But AV is also an obscure system. Just three countries use it – Papua New Guinea, Fiji and Australia – and in Australian 6 out of 10 voters want to get rid of it! Compare that to our own First-Past-the-Post system, which is so simple, clear and decisive and used by 2.4 billion people around the world.

As for this idea being peddled about that it will fix our broken politics. What utter rubbish! AV will make no difference in current safe seats,such as the 225 seats where the winner got more than 50 per cent of the vote in 2010. Another 74 seats where the winner had a majority of more than 20 per cent would almost certainly also be safe under AV, making a total of at least 291 seats that would be completely unaffected

But more than anything, AV doesn’t work. Rather than the candidate who receives the most votes winning the election, the person who finished third could be declared the winner. Look at the winners of the 2011 Grand National: the horse that was first past the post and declared winner was Ballabriggs but under an AV system the 3rd horse could have collected the prize, incidentally that horse was called: Don’t push it!

With First Past the Post, everybody gets one vote. But under AV, supporters of extreme parties like the BNP would get their vote counted many times, while people who vote for one of the mainstream Labour or Conservative candidates would only get their vote counted once. Is that fairer? I don’t think so.

Here’s another example: AV meant that Labour didn’t get the leader they wanted.Ed Miliband only won the leadership election because of redistributed votes from failed candidates. In the first round Ed Miliband gained 34.33 per cent of the vote in comparison to his brother David who gained 37.78 per cent.

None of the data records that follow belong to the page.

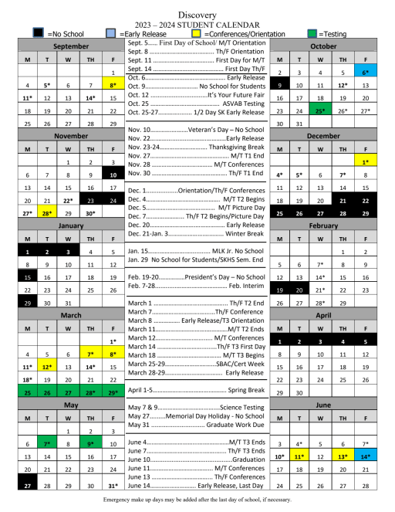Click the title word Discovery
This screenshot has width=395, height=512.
coord(197,15)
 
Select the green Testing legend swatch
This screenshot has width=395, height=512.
coord(313,34)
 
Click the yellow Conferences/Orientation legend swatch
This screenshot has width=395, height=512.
coord(198,34)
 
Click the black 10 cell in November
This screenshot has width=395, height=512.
coord(113,175)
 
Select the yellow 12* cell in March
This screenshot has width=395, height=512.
coord(48,367)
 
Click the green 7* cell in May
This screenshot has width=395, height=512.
coord(48,444)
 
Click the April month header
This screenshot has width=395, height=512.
coord(323,315)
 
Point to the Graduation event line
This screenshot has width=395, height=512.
coord(197,459)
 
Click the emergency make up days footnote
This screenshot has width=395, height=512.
coord(197,500)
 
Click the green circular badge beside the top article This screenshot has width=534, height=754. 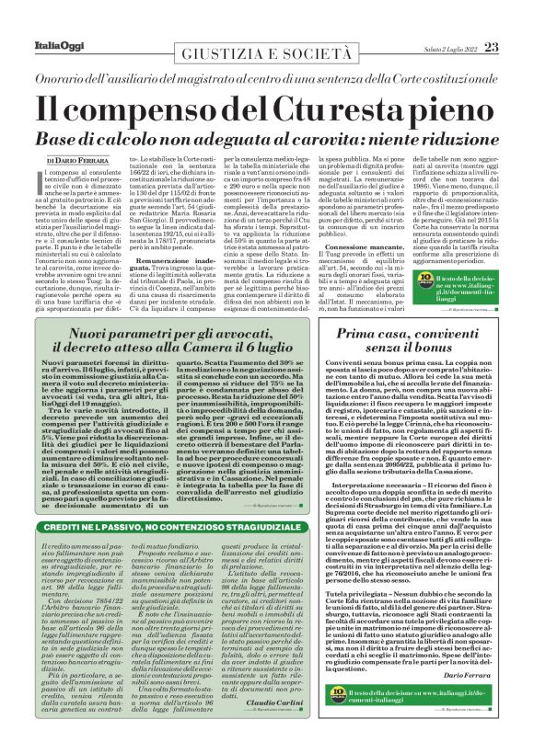click(x=440, y=280)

Following the redistribution of votes, over 4 rounds the final result Ed Miliband had gained 50.65 per cent of the vote to David’s 49.35 per cent.  It is worth noting here that despite his public endorsement of AV Ed Miliband has not been able to convince his party of its merits, with over 200 Labour MPs and Peers signed up to the NO to AV campaign.

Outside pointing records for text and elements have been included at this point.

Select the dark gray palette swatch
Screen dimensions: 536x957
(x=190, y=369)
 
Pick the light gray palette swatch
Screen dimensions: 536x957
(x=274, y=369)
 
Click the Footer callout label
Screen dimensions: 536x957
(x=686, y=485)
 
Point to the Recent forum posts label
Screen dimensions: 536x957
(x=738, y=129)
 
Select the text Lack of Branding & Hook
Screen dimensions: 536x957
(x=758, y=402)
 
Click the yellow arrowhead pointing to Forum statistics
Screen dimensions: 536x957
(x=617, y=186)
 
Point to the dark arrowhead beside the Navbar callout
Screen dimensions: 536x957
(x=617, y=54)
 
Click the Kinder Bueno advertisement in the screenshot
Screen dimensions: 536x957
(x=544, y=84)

The other outcome of an AV system is that Hung Parliaments could become commonplace with more haggling and horse-trading between politicians. As the Prime Minister has said, while hung Parliaments can bring parties together in the national interest, as it did last May, the expectation of a hung parliament -- if it becomes the norm rather than exception -- would make Party manifestos irrelevant and cause more horse-trading between politicians, both before and after elections. No wonder the Liberal democrats favour it, they get to be the kingmakers, even when they are unelected to do so.

Or do they favour it? Most of the supporters of the AV only want it as a stepping stone to a system of proportional representation, which the Liberal Democrats pushed for in their manifesto. Once people are using AV, it will easier to abolish constituency boundaries and introduce PR.

Even Exeter’s other MP, Ben Bradshaw, who is heading up the YES campaign, said in a New Statesman article: “If one of the reasons that we want reform is to rebuild public trust and confidence in politics, make MPs more accountable, give more power to people and establish a political and parliamentary system that more reflects the will of the public, then AV doesn't deliver that.”

You know a campaign is nearing the finishing line when there are claims and counter claims of dirty tricks. George Osborne was accused last week of mudslinging. He dared to suggest that the Electoral Reform Society had motives of its own. The bare facts of this are that the YES campaign is indeed funded and staffed by the ERSwhose commercial arm prints ballot papers and postal ballots and could bid for more contracts under AV if it went ahead.They have also given the campaign over £1 million in donations. For a campaign that wants to clean up politics, it seems odd that they are bankrolled by a company that is both administering part of the referendum and potentially stands to gain lucrative contracts from it.

At the end of the day AV will not ensure a more representative parliament as some claim. We have a system in existence that is tried and tested and although not perfect is used the world over because it is easy to understand and administer. Why change it?